Profughi, battaglia a Budapest

Mercoledì 2 Settembre 2015
Profughi, battaglia a Budapest
«Germany! Germany!» Una parola, pronunciata in inglese, che per i profughi in questi giorni vuol dire speranza, traguardo. Germania. È stato l'urlo dei migranti provenienti da Siria, Afghanistan, Eritrea, che ieri hanno cercato di forzare il blocco alla stazione Keleti di Budapest, quella da dove partono i treni internazionali.
La stazione è rimasta chiusa per alcune ore, la polizia - in tenuta antisommossa - ha fronteggiato usando anche i lacrimogeni centinaia di migranti che sventolavano i biglietti già acquistati (centoventi euro per raggiungere la Baviera). Qualcuno, invece del biglietto, ha sollevato da terra il proprio bambino, e lo ha mostrato come per chiedere: abbiate pietà, fateci passare. Da giorni in tanti erano rimasti accampati fuori dalla stazione, e all'improvviso c'era stato il via libera. Si è scatenato il caos, e la polizia ha avuto l'ordine di fermare tutti, e mandare via dall'interno della stazione chi si era già portato ai binari. Bloccati i treni per alcune ore, sia in partenza che in arrivo. Uno stop che ha provocato scontri, e per questi scontri - ufficialmente - c'è stato il blocco dei treni. Ma è possibile che la decisione del blocco sia stata presa dopo le rimostranze del governo austriaco, che ha accusato gli ungheresi di lasciar partire i profughi senza averli prima registrati.
Per un'ora è stata sgombrata anche la piazza antistante la stazione, ma si è ripopolata subito dopo di migranti. Pronti a continuare il loro esodo verso l'Austria, ma come paese di passaggio. Se ne è accorta la stessa polizia austriaca che ai controlli al confine, ha accertato che solo una decina di persone, su circa 3.650 arrivati in un solo giorno, ha fatto richiesta di asilo. Tutti gli altri hanno detto di voler proseguire per la Germania. Dove, soprattutto i siriani - la maggioranza - sapevano che sarebbero stati ben accolti. E il grido di Budapest, “Germany”, una volta raggiunta la stazione di Monaco di Baviera, si è trasformato in un canto gioioso, stavolta con parole in tedesco: «Ich liebe Angela Merkel», io amo Angela Merkel. Perché la cancelliera ha detto che per i siriani Berlino avrebbe derogato alle regole dell'accordo di Dublino, che altrimenti consente di respingere i rifugiati fuori dal confine, perché se ne faccia carico il primo paese dell'Unione in cui hanno messo piede.
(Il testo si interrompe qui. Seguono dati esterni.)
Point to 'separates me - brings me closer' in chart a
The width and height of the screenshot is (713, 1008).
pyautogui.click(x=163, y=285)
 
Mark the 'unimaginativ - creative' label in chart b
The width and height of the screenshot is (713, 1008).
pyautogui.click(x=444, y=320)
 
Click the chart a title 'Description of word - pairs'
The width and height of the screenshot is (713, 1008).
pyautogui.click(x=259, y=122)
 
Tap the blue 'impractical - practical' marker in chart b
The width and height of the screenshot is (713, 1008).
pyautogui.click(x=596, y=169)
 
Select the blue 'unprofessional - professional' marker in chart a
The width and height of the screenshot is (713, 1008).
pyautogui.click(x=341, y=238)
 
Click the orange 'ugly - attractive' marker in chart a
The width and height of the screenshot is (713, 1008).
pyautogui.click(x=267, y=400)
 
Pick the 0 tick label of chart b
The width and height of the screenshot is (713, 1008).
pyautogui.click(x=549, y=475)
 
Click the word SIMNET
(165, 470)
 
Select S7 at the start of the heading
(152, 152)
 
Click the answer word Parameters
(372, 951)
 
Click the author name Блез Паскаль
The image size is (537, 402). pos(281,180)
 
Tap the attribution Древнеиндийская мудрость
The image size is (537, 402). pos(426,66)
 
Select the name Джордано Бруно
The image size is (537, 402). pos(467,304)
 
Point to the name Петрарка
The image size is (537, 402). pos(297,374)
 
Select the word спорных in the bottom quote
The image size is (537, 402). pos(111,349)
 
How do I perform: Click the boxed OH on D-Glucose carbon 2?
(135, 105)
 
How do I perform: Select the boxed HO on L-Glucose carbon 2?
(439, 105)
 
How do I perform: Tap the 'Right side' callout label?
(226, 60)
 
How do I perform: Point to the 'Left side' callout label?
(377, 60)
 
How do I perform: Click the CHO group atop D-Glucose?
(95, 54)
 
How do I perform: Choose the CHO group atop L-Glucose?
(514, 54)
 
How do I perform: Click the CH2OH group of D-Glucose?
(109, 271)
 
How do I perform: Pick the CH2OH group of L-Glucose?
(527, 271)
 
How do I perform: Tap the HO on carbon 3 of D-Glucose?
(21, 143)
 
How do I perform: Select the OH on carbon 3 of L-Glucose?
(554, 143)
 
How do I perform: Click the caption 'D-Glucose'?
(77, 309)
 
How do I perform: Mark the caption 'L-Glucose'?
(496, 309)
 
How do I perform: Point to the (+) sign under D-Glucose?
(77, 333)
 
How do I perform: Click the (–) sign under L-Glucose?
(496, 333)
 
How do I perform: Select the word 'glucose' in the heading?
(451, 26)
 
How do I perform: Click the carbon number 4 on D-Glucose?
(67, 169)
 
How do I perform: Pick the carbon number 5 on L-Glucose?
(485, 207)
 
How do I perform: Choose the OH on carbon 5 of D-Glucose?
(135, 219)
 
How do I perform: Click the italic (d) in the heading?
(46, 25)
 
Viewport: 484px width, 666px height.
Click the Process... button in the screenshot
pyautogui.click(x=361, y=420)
Il vicepremier ungherese Janos Lazar, parlando in Parlamento, ha incolpato la Merkel dei disordini in stazione, perché la deroga a Dublino avrebbero dato origine alla pretesa dei profughi di partire verso la Germania senza registrarsi. E se l'è presa anche con l'Unione europea per non aver saputo gestire l'emergenza. «Non vedo corresponsabilità» è stata l'immediata e secca replica della cancelliera, dicendo che se anche la Germania rinuncia a Dublino, questo non vale per gli altri Paesi.
Sempre in Parlamento a Budapest, il ministro della Difesa Csaba Hende, ha annunciato l'invio dai 3.000 ai 3.500 militari al confine con la Serbia, per dare man forte alla polizia. «I militari non avranno però ordine di aprire il fuoco per mandare via la gente», ha aggiunto. Certo c'è un problema dell'Europa con la politica energica dell'Ungheria, che ha preso l'impegno di registrare i migranti, ma anche di rimandare indietro quelli che non cercano asilo ma hanno motivazioni “economiche”, cioè cercano una sistemazione. In Ungheria, secondo il governo, sono entrati dal primo gennaio 156mila profughi. Una bomba d'urto spaventosa. Ma nulla rispetto a quello che aspetta la Germania, in cui i profughi non sono di passaggio ma al loro traguardo: la stima di 800mila arrivi in un anno è stata rivista ieri a un milione.